Editor’s Pick: 2019 Top Ten Albums with Playlist

Reviews

As the owner/editor of Americana Highways I listen to a lot of new music, but I also miss quite a bit more, so please take this 2019 top favorite albums list with that grain of salt.

On the other hand, that truth is not meant to detract one iota from these ten amazing albums.
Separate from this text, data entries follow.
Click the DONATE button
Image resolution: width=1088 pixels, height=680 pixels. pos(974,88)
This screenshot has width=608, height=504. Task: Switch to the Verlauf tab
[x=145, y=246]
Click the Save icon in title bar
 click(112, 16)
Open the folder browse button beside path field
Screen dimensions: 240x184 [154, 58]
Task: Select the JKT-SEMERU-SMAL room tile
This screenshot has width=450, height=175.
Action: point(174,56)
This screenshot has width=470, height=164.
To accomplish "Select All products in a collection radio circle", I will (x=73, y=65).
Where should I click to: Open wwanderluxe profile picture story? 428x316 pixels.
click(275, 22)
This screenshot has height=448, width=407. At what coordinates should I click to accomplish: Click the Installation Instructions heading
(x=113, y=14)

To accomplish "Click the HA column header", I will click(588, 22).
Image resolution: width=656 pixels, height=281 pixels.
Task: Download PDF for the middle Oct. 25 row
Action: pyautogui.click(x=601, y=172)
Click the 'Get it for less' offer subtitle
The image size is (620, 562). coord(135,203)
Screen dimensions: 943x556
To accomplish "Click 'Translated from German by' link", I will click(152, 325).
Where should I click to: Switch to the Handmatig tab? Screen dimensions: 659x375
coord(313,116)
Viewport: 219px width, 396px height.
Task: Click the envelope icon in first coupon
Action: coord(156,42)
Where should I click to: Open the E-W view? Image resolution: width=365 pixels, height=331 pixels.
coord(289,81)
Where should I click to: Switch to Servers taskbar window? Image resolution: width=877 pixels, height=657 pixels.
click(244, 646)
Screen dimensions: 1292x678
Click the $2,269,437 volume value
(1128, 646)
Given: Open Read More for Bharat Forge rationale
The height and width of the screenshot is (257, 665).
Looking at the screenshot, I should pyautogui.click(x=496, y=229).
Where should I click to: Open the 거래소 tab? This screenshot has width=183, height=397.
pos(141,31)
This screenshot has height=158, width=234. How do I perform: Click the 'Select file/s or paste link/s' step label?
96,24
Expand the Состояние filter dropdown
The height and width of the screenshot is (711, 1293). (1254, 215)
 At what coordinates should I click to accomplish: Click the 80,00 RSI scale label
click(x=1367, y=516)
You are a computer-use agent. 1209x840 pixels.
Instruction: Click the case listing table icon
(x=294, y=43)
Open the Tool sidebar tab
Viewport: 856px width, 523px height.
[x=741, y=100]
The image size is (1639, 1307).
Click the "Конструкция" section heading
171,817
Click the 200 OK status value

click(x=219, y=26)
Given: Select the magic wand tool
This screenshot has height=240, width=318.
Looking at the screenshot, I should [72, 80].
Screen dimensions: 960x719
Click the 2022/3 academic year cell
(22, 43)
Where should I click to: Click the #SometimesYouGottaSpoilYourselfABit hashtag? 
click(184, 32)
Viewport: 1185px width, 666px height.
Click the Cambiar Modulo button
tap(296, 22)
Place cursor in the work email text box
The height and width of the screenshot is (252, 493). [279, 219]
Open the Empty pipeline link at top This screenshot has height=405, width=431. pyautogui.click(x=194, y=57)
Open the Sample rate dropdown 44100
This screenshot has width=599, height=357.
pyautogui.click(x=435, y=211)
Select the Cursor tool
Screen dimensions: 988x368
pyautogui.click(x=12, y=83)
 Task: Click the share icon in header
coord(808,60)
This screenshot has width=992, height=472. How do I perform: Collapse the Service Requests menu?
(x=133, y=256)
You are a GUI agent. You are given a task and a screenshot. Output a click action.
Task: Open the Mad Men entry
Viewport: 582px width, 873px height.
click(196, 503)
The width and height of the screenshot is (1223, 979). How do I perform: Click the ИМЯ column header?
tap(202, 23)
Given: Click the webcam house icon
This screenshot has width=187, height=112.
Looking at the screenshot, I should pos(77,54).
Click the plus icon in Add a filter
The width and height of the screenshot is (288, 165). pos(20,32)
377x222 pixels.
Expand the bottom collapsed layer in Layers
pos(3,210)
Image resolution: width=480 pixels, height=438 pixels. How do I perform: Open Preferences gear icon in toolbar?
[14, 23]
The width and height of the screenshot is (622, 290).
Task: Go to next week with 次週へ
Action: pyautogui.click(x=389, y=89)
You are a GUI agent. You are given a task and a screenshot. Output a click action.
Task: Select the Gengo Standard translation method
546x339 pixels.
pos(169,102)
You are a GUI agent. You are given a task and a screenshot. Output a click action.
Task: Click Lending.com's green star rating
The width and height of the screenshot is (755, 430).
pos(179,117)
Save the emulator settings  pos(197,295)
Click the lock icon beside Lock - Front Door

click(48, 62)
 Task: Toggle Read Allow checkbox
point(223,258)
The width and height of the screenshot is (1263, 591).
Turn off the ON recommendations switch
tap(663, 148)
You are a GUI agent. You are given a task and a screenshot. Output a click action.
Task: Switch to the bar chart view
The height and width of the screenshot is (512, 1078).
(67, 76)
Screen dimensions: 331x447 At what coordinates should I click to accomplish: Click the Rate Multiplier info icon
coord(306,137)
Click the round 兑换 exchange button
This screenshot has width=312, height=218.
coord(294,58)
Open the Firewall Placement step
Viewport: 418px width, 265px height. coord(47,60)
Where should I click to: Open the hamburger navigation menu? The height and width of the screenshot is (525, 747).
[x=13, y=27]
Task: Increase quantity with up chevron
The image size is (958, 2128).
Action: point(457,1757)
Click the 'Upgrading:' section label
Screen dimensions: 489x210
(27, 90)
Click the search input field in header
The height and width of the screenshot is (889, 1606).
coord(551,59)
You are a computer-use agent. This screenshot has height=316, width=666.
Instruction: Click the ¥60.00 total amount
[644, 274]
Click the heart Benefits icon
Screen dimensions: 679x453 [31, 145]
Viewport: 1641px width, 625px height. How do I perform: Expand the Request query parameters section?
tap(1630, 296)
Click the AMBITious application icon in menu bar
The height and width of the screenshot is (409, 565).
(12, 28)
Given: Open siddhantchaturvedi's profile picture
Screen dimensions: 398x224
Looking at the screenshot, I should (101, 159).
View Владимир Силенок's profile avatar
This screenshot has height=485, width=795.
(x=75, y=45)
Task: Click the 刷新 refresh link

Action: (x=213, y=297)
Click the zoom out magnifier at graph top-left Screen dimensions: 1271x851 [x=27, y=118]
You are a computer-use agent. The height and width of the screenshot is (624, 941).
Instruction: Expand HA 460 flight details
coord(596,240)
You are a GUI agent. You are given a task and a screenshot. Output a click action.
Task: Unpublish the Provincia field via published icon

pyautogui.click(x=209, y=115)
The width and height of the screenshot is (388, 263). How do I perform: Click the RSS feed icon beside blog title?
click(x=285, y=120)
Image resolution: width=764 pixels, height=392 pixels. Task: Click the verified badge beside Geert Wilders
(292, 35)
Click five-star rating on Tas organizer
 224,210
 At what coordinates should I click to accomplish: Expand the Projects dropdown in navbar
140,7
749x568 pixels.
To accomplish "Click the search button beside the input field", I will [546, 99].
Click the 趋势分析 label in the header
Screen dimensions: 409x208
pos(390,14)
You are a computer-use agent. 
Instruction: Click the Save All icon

Presenting my top favorite albums of 2019: (these are not in any particular order, except the top three.)

[Click here for my “Road Trip Earworms” 2019 list and playlist, which is definitely NOT the same as this top album list.]

[Click on anything in bold to read more about the artist; click to purchase for your very own if you haven’t already; then scroll to the bottom for playlist and follow all of them.  Play it on shuffle!!! ]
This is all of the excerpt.